Alla cessazione della materia del contendere per annullamento dell’atto in autotutela non può automaticamente correlarsi la compensazione delle spese. Studiamo il caso.
La Cassazione, con l’Ordinanza n.16696 del 14/06/2021, ha chiarito alcuni rilevanti profili in tema di cessata materia del contendere e condanna alle spese di giudizio. L’Amministrazione finanziaria aveva erroneamente sottoposto a registrazione una scrittura privata, come se si trattasse di un contratto di locazione, con conseguente attribuzione di redditi inesistenti. L’Agenzia delle Entrate comunicava quindi, in giudizio, di aver provveduto allo sgravio totale della cartella esattoriale, chiedendo l’estinzione per cessazione della materia del contendere.
La Commissione Tributaria Regionale dichiarava l’estinzione, compensando tra le parti le spese del giudizio. Avverso tale sentenza il contribuente proponeva però ricorso per cassazione, insistendo per la condanna dell’Agenzia al pagamento delle spese. Rilevava inoltre il contribuente che la CTR avrebbe dovuto riformare la sentenza impugnata, annullando anche la statuizione di condanna pagamento delle spese di primo grado.
La decisione
Secondo la Cassazione le censure erano fondate.

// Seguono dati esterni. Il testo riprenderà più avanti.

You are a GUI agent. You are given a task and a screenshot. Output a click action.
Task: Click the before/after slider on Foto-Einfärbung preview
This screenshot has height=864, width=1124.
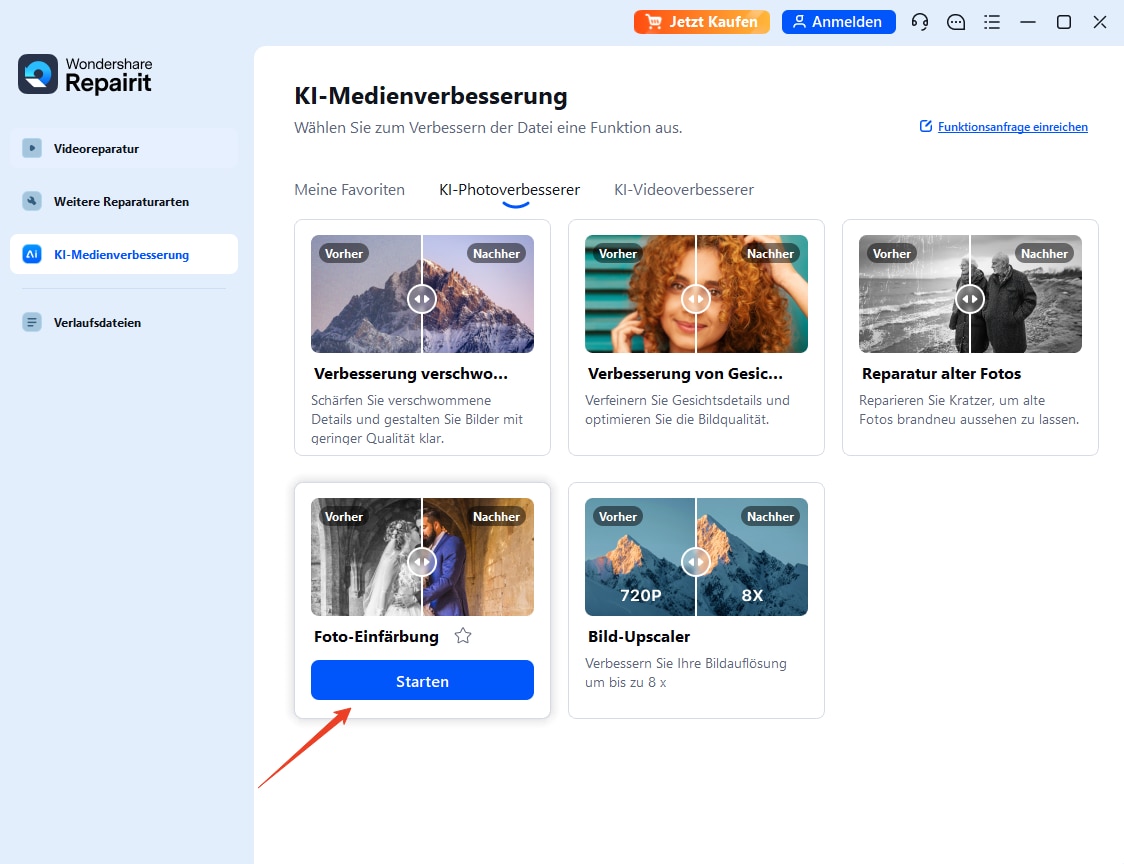coord(422,562)
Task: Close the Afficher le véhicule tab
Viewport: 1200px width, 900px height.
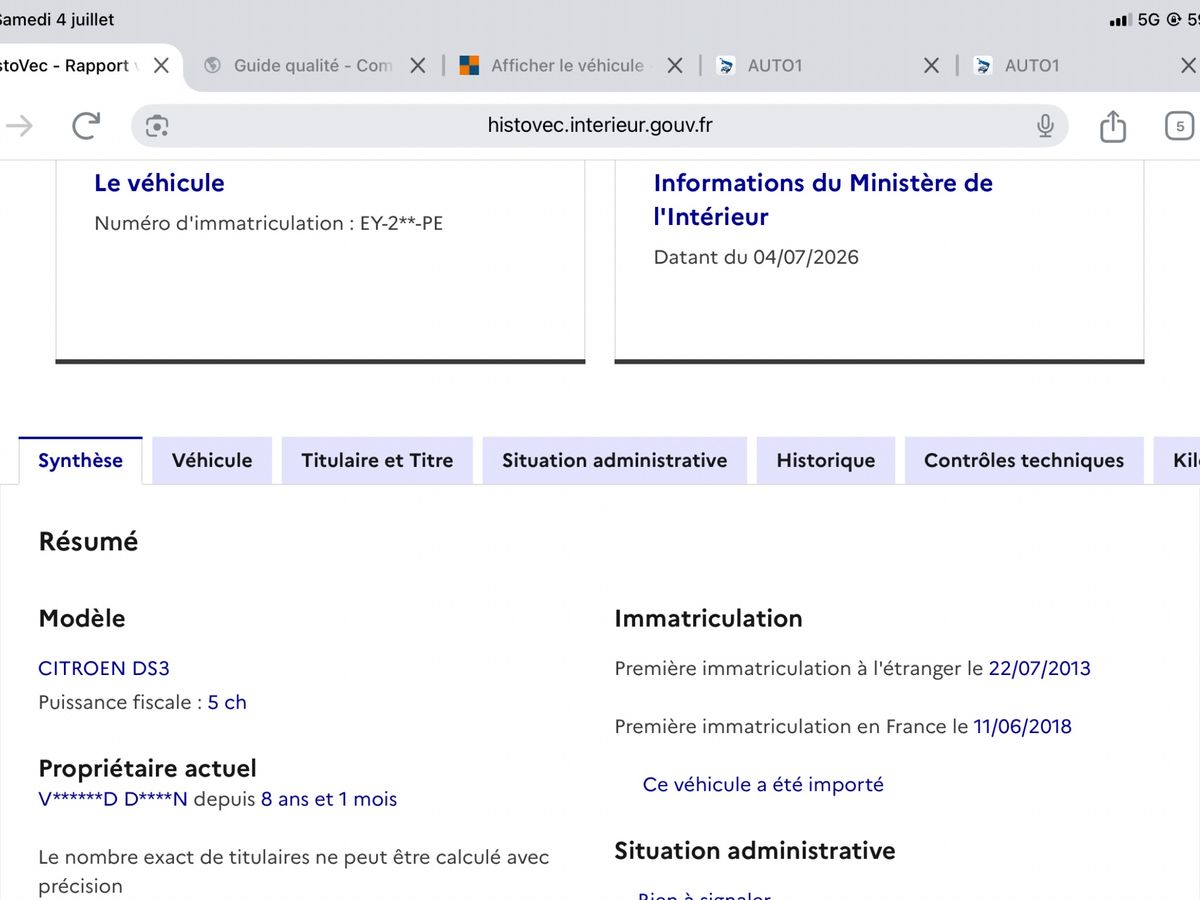Action: coord(675,65)
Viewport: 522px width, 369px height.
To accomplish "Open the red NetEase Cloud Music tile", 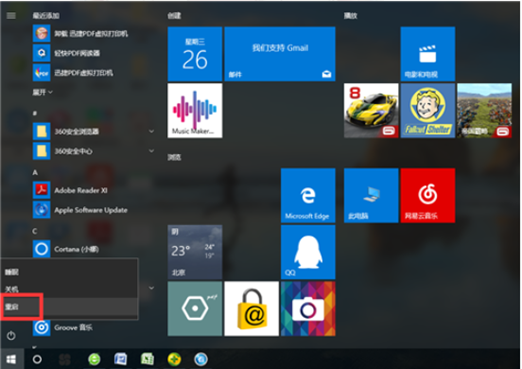I will (428, 195).
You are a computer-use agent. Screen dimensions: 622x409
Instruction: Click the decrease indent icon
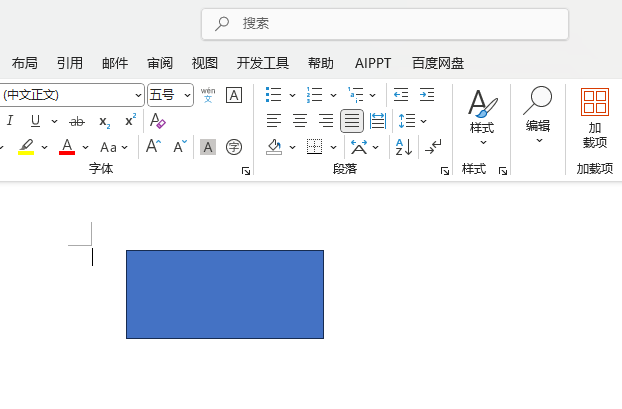(x=401, y=95)
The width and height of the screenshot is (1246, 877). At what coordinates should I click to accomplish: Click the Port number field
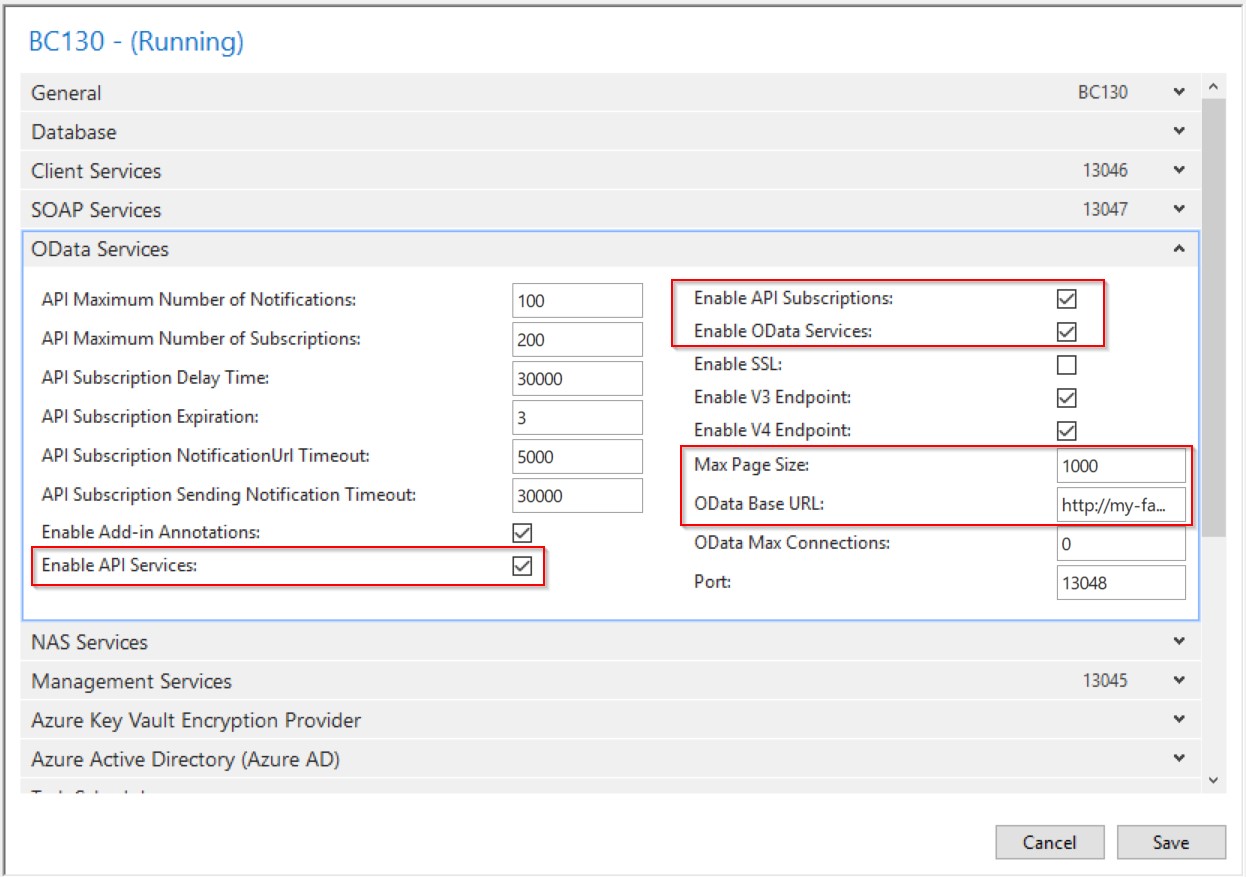1120,583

Evidenziano i giudici di legittimità che l’Agenzia delle Entrate non aveva impugnato la sentenza che aveva dichiarato l’illegittimità del presupposto avviso di accertamento. Ciò aveva quindi comportato l’invalidità anche della conseguente cartella di pagamento, emessa a titolo provvisorio, e fondata proprio sull’avviso di accertamento annullato. Per tale motivo l’Agenzia aveva poi provveduto allo sgravio integrale della cartella esattoriale. Correttamente, dunque, il giudice d’appello aveva dichiarato la cessazione della materia del contendere. Ma, rileva la Corte, alla cessazione della materia del contendere per annullamento dell’atto in autotutela non può automaticamente correlarsi la compensazione delle spese. Pena un trattamento privilegiato per la parte pubblica, privo di giustificazione ed irrispettoso dei principi costituzionali di ragionevolezza, parità delle parti e giusto processo.
In tali casi, afferma la Cassazione, deve quindi farsi ricorso alla regola della “soccombenza virtuale”. La compensazione delle spese, del resto, oltre che in caso di reciproca soccombenza, è ammessa anche per gravi ed eccezionali ragioni. Oppure in caso di assoluta novità delle questioni trattate, o mutamento della giurisprudenza rispetto alle questioni dirimenti. E le “gravi ed eccezionali ragioni” non possono comunque essere illogiche o erronee. Tutto ciò premesso, nella specie, il giudice di appello aveva dunque proceduto alla compensazione integrale delle spese, senza addurre alcuna motivazione. E la sentenza doveva quindi essere annullata, con rinvio alla Commissione Tributaria Regionale per provvedere sulle spese (comprese quelle del giudizio di legittimità).
Osservazioni
La compensazione delle spese di giudizio costituisce una facoltà discrezionale riservata al giudice di merito. Tuttavia, come visto, il sindacato di legittimità si può sempre estendere alla verifica dell’idoneità dei motivi posti a giustificazione della stessa compensazione. Le gravi ed eccezionali ragioni che tale compensazione possono giustificare devono trovare peraltro riferimento in specifiche circostanze o aspetti della controversia decisa. La compensazione immotivata delle spese di giudizio, rendendo inoperante il principio di responsabilità, si tradurrebbe, del resto, in un ingiustificato privilegio per la parte soccombente. Tra le gravi ed eccezionali ragioni possono quindi rientrare la novità, peculiarità od oggettiva incertezza delle questioni di fatto o di diritto affrontate. Oppure modifiche normative, o nuove pronunce della Corte costituzionale o della Corte Comunitaria. Ma certamente non ragioni di “equità”, o formule di stile che non ottemperano al dettato normativo.